# How do people on MSE find closed-form expressions for integrals, infinite products, etc?

I always wanted to ask this question since when I joined MSE, but because I was afraid of asking too many soft questions I never asked it. I've seen some pretty complicated integrals and infinite products and infinite series and other math equations that have been reduced to simple closed form expressions using special functions like polylogarithms, Riemann's zeta function, Bessel functions and other such functions.

People like Vladimir Reshetnikov, Robjohn, Eric Naslund, SOS440 among many others have always impressed me with their ability to find closed form expressions for very complicated mathematical formulas.

The problem is that this part of mathematics, which I find it incredibly beautiful and aesthetic, is usually not covered in a typical math curriculum. I tried to find a book that explains how such closed form expressions are found with lots of problems to practice but I haven't found any yet. I checked some books about hypergeometric series, but they were rather too technical and they preferred to focus on analysis of hypergeometric series, not their manipulations and techniques of doing calculations with them.
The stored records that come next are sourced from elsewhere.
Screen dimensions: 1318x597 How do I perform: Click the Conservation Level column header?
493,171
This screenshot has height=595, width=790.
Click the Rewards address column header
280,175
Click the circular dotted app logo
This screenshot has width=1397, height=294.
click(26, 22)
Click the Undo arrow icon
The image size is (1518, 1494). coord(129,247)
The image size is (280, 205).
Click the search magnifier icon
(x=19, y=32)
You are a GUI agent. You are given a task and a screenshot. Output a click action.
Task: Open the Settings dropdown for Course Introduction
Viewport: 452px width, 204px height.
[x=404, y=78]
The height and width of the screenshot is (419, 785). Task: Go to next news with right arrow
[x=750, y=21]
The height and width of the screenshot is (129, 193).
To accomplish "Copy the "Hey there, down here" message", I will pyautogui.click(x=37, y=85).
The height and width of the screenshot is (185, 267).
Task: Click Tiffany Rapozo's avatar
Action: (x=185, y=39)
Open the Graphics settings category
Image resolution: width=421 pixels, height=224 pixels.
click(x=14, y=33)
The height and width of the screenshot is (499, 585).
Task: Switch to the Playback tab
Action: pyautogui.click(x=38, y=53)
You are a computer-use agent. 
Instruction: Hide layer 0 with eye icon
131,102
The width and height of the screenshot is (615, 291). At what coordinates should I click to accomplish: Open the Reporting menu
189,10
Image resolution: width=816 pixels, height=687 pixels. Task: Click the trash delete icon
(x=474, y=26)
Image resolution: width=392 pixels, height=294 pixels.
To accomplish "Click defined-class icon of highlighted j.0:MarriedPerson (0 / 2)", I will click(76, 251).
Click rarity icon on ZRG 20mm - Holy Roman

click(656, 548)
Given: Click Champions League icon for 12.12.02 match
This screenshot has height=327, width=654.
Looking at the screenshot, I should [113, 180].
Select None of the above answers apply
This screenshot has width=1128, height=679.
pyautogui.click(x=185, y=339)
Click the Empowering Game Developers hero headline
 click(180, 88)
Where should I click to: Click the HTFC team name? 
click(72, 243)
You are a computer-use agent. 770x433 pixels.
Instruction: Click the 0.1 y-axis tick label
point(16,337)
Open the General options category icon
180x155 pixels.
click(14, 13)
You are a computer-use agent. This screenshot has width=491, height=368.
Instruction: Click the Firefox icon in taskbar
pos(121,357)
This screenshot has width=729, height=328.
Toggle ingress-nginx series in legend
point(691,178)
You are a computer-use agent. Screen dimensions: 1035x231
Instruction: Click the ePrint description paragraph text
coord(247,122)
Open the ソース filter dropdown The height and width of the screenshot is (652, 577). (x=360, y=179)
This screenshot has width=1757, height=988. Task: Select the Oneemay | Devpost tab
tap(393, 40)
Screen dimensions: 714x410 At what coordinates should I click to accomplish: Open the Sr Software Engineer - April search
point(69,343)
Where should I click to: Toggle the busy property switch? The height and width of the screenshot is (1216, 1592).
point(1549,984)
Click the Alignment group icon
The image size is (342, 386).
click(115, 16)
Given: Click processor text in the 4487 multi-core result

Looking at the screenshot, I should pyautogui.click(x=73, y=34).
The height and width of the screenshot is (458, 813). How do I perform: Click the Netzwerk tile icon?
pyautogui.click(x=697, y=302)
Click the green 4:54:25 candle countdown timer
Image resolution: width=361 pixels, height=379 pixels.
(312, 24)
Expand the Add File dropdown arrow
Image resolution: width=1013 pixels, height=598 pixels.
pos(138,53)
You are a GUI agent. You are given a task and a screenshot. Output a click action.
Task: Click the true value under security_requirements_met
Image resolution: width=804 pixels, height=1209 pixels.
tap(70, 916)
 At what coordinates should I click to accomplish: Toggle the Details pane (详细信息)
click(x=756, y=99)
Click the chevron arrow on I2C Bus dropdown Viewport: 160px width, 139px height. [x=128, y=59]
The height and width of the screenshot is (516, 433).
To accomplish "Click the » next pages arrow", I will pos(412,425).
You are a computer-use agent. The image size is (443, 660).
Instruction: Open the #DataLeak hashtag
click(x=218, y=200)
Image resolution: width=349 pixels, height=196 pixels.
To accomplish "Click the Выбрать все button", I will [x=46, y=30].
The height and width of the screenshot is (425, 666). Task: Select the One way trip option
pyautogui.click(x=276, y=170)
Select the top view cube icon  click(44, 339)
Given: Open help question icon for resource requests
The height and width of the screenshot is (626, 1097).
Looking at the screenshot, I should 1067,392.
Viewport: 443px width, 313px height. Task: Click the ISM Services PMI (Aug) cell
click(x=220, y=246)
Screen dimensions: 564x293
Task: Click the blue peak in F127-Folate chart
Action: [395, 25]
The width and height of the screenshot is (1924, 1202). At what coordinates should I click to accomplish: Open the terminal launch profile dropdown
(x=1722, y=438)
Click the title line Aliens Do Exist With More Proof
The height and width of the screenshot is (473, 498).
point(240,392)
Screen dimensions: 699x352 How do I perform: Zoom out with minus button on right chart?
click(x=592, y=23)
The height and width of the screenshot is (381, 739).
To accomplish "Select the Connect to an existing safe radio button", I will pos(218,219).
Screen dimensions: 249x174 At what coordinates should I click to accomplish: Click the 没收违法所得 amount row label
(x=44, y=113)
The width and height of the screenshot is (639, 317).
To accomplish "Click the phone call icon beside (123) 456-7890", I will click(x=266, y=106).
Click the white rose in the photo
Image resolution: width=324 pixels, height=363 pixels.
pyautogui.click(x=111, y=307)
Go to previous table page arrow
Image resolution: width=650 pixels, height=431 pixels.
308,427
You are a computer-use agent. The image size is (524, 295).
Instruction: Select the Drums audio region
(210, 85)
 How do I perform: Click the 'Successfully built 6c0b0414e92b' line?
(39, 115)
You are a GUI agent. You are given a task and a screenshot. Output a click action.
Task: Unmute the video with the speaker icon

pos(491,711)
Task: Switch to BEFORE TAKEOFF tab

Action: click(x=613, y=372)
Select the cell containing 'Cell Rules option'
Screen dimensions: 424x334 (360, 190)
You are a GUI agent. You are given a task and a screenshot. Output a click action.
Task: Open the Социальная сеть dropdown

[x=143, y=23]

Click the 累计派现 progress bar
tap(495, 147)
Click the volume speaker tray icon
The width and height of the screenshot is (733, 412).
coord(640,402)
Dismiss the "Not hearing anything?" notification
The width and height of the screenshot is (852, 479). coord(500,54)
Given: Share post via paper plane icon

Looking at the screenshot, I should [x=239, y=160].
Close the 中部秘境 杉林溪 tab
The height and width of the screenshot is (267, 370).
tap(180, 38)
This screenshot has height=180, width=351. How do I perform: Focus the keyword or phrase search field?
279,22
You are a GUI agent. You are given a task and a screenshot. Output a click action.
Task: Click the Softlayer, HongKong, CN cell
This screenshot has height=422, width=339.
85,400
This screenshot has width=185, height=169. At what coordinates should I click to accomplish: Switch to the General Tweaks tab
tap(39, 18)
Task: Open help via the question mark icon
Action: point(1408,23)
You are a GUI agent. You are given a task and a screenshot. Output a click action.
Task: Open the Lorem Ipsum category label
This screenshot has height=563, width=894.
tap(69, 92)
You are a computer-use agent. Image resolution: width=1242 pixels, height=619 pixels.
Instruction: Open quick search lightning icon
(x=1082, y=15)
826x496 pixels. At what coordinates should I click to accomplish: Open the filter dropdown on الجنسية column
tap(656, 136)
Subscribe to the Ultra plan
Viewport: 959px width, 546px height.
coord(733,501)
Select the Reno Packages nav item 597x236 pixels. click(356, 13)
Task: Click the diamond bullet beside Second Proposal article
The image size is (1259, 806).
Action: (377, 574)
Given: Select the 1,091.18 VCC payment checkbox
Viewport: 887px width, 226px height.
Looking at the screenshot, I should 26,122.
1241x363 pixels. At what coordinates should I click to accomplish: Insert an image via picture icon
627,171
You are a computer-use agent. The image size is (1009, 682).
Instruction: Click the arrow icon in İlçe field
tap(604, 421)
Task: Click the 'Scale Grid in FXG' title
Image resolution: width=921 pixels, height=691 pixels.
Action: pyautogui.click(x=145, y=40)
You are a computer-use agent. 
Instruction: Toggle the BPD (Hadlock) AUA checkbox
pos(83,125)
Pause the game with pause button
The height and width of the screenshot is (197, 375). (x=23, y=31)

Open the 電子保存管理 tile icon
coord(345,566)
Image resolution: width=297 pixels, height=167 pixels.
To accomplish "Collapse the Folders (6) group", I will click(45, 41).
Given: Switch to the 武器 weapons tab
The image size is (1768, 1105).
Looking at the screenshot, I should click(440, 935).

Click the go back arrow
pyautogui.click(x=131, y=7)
My main question is that if I want to be nearly as good as the people I mentioned in finding closed form expressions, where should I start from? How much math background and maturity do I need? Can you suggest any good books or video lectures for that?

• This is largely a matter of experience and pattern matching, not a specific and dedicated study to the art of obtaining closed form solutions. Two areas that are particularly conducive to finding these closed-form expressions are differential equations and probability. There are quite a few special functions that arise as families of solutions to particular ODE/PDE or as some explicit probabilistic expression. Jul 22, 2014 at 19:40
• @ChristopherA.Wong: Yes, I do agree that it is a matter of experience and pattern matching, but first you need to know how polylogarithm is defined and you should know some identities about it before you get experienced enough to see patterns. My question is where I should start from, not how I can be like these people in a week or a month! Jul 22, 2014 at 19:59
• @math.n00b my suggestion would be to learn identities in trig plus the integrals and power-series (if they exist) of the key "fundamental" functions (e.g., log, sin, cos, exponential, polynomials, and products thereof, plus some key rational functions like elliptic integrals). The more advanced users also rely on advanced tools from measure theory and abstract algebra (to name just two subjects I am familiar with). Above all else...**solve lots of math problems** requiring you to find closed form expressions. From my own experience, I never really understood something withouth solving problems
– user76844
Jul 22, 2014 at 20:04
• @Eupraxis1981: See here: math.stackexchange.com/questions/523027/… Do you think knowing trigonometric identities or elementary functions can help you in anyway in here? And I don't see how measure theory or abstract algebra relates to this. Jul 22, 2014 at 20:13
• @math.n00b The question referenced above is extremely difficult, and the answerer relied on a vast amount of experience recognizing different parts of the formula as having standard formulations. This is probably not a good prototype for you to be focusing on, as the vast majority of MSE folks could not solve this either. My advice is to read O.L.'s response and suggestions and then get yourself a lot of problems with detailed solutions and start working them. Math is like any skill...you only get good by practice...and start simple!
– user76844
Jul 23, 2014 at 12:49

I would not call this "part of mathematics" beautiful nor aesthetic, although sometimes it can be a pleasant waste of time. Most of the computable integrals, sums and products can be found in the books like Gradshteyn-Ryzhik or Prudnikov-Brychkov-Marychev. Programs like Mathematica or Maple, as well as theoretical physicists, solve this kind of problems already quite efficiently.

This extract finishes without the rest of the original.